> **Aim**: Report how many lines in the entries below contain the string "pixels". Give only the number.

> **Provided data**:
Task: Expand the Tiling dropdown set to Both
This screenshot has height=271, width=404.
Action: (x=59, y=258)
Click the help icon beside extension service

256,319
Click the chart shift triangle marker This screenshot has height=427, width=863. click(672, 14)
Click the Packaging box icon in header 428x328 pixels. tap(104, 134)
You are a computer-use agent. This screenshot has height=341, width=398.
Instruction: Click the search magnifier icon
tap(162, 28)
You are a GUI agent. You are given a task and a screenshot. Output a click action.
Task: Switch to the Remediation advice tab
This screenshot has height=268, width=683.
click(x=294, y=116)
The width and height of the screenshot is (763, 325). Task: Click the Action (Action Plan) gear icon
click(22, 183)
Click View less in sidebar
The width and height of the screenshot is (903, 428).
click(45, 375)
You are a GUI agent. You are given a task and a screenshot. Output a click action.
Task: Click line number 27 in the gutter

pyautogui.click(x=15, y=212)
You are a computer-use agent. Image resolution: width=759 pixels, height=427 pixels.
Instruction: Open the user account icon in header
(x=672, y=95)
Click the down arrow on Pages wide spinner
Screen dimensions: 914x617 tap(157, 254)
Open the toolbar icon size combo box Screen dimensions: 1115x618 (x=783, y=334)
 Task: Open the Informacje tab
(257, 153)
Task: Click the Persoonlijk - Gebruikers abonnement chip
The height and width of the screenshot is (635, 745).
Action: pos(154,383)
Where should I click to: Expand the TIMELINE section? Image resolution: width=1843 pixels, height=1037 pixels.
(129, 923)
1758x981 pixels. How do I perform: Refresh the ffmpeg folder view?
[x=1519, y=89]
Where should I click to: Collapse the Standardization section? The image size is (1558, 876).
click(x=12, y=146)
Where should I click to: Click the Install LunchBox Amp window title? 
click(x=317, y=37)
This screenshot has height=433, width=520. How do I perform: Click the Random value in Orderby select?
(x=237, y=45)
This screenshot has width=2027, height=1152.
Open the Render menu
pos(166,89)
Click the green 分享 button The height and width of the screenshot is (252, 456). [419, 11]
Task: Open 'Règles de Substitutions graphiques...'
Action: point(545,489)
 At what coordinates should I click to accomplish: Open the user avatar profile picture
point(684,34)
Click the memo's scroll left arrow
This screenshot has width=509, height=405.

> **Reply to the exercise**: 4